== INPUT RECORDS ==

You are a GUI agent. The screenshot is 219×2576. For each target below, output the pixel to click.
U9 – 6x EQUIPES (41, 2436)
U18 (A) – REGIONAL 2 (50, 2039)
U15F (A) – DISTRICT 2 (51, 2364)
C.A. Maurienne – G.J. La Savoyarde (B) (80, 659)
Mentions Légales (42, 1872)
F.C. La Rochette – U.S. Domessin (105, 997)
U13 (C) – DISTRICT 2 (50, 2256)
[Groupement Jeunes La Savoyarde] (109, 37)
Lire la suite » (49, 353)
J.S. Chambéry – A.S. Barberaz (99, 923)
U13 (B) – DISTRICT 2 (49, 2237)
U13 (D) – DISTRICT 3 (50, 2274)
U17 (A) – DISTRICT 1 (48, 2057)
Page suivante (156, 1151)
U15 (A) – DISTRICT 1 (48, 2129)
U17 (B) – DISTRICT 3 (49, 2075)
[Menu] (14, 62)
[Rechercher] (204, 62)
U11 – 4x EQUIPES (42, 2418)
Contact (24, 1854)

===
== INPUT RECORDS ==

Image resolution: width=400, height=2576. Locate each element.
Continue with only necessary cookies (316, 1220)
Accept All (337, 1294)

===

ASSIGNMENT
Copy every line of the entries in which "Savoyarde" can be found.

RESULT OF THIS EXERCISE
C.A. Maurienne – G.J. La Savoyarde (B) (80, 659)
[Groupement Jeunes La Savoyarde] (109, 37)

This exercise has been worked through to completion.